**PROBLEMS AND TASKS:**
1. Answer from the passage about Pete O'Neal:
(a) In what year was he sentenced to 9 months in jail for theft?
(b) To which country did he flee after jumping bail?
(c) What free program for children does the passage give as an example?
2. Return the part of the passage about Pete O'Neal starting with "O'Neal had trouble" and going on through "his remaining sentence.", copied word for word.
3. Resume the passage about Pete O'Neal after its final sentence.

Felix Lindsey "Pete" O'Neal, Jr. (born 1940), is the former chairman of the Kansas City chapter of the Black Panther Party in the late 1960s. He led implementation of many free programs, such as providing free breakfast to children around the city.

== History ==

O'Neal had trouble with authority figures in high school and dropped out. Soon afterwards, he joined the military, following the steps of his father. Once done with service, he moved to Stockton, California, where in 1959 he was sentenced to 9 months in jail for theft. He escaped from jail after 3 months, traveling back to Kansas City, Missouri. In 1961, law enforcement caught him and he was sent back to California to serve his remaining sentence.

After completing his sentence, the felony should have been cleared as indicated by Californian law, but it was not. This significantly hindered his chances for employment.

According to Gary O'Neal, Pete's brother, who led Soul Inc in Kansas City, an activist organization, "in 1969, he (Pete) traveled to California to receive official permission from Black Panther Party leadership to form a chapter in Kansas City. Pete then became the leader of Kansas City’s Black Panther Party."

On October 30, 1969, he was arrested again for the transporting of a gun across state lines (under a law that went into effect just two weeks prior to his arrest). A year later a court convicted him and in October 1970, he was sentenced to four years in prison. O'Neal jumped his bail and fled to Algeria, where a number of other Black Panther Party members had also absconded to in the face of imprisonment in the United States. This group became known as the "International Section" of the Black Panther Party, and was centered around Eldridge and Kathleen Cleaver. A year later O'Neal moved on to Tanzania, motivated to immigrate there as the then president of Tanzania, Julius Nyerere, was both a Pan-Africanist and Socialist. O'Neal has remained in Tanzania ever since.

**SUPPLIED DATA:**

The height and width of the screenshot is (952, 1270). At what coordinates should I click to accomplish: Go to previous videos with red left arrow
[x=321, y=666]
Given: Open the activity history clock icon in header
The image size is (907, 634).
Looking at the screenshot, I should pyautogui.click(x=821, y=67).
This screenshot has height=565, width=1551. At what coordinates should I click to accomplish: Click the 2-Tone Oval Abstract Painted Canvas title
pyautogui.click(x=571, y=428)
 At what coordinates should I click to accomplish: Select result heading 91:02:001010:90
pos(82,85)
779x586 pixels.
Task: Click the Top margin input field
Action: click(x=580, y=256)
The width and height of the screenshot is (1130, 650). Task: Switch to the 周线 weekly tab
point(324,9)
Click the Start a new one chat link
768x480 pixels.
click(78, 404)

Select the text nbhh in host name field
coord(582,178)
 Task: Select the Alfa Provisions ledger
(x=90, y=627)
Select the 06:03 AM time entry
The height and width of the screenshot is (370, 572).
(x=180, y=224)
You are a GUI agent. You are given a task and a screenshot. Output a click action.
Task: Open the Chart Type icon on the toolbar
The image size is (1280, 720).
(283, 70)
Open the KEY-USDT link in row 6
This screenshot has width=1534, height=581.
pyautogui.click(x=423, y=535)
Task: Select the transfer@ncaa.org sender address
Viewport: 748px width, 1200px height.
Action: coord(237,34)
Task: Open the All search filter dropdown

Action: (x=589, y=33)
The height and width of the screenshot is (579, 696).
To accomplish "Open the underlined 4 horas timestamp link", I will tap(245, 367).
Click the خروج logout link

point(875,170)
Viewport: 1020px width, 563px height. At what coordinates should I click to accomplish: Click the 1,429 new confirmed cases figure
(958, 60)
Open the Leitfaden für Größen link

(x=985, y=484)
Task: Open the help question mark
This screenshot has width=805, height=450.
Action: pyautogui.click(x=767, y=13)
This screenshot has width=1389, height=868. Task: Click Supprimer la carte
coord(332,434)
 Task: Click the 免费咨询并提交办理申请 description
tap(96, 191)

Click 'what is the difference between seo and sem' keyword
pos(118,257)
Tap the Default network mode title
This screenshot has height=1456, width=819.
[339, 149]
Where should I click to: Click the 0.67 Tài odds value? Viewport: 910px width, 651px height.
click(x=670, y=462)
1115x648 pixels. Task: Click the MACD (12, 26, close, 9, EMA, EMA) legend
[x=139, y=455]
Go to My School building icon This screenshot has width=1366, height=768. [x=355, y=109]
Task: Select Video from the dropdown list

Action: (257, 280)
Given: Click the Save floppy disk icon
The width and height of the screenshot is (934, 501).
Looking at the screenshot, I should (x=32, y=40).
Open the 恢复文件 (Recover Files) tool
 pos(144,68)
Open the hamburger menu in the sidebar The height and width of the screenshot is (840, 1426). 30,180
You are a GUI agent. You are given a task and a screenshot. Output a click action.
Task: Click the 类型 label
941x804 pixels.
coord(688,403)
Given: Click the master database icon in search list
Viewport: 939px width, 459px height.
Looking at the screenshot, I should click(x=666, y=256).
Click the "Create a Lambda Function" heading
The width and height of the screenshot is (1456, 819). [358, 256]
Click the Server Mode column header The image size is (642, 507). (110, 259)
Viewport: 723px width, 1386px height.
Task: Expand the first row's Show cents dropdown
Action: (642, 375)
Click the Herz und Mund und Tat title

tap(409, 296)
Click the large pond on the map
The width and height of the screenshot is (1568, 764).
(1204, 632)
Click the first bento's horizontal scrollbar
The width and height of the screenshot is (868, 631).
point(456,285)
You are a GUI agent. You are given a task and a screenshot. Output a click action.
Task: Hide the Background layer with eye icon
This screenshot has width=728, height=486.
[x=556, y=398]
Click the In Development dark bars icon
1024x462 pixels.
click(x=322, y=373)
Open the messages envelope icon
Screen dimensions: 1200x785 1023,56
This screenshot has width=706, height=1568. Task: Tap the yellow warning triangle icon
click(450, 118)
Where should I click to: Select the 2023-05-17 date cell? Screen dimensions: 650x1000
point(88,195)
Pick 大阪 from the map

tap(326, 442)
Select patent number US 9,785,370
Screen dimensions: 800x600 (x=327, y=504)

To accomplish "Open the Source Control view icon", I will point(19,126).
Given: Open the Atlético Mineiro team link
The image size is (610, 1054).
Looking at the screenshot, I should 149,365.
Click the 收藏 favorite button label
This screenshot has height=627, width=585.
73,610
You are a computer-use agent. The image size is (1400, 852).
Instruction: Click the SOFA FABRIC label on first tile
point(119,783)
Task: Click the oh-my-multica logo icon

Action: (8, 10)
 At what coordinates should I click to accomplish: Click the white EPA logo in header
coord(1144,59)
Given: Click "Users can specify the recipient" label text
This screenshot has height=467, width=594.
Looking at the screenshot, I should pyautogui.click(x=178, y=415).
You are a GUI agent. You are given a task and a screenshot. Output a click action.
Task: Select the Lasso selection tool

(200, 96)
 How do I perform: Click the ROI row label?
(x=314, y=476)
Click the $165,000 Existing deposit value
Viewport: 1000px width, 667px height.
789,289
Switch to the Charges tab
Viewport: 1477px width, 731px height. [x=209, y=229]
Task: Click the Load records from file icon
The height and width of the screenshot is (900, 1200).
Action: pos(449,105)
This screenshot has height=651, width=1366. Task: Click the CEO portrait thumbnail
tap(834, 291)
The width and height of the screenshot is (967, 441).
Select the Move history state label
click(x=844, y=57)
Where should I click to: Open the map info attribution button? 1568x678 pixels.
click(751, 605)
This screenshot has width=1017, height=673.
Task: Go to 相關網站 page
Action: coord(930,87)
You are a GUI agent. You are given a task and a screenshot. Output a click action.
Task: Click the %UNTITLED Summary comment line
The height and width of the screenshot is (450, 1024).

**SOLVED PROBLEMS:**
1.
(a) 1959
(b) Algeria
(c) Free breakfast for children around the city

2.
O'Neal had trouble with authority figures in high school and dropped out. Soon afterwards, he joined the military, following the steps of his father. Once done with service, he moved to Stockton, California, where in 1959 he was sentenced to 9 months in jail for theft. He escaped from jail after 3 months, traveling back to Kansas City, Missouri. In 1961, law enforcement caught him and he was sent back to California to serve his remaining sentence.

3.
Together with his wife, Charlotte Hill O'Neal, he is the co-founder of the United African Alliance Community Center (UAACC) in the village of Imbaseni, near the northern city of Arusha, Tanzania. The UAACC is a center focusing on healing the community by providing a diverse array of free art, music, film and other classes to members of the community. The UAACC also serves as a hostel for people travelling through the area—offering several "huts" with bunk beds. The center has been frequented by several celebrities, American politicians, study abroad programs, students, documentary film makers, and artists. Pete and Charlotte provide numerous jobs to locals of the community and the center is entirely run by local Tanzanians.

O'Neal's family still resides in the Kansas City area. He is a third cousin to US Representative Emanuel Cleaver. Since 1991, Cleaver and others have unsuccessfully attempted to obtain a pardon for O'Neal, and took the issue to both President Bill Clinton and President Barack Obama. Both declined to pardon O'Neal.

His life and exile in Tanzania is the subject of the PBS documentary 'A Panther in Africa', by Aaron Matthews, and a book 'Black Panther in Exile: The Pete O'Neal Story' by Pete's attorney, Paul J. Magnarella.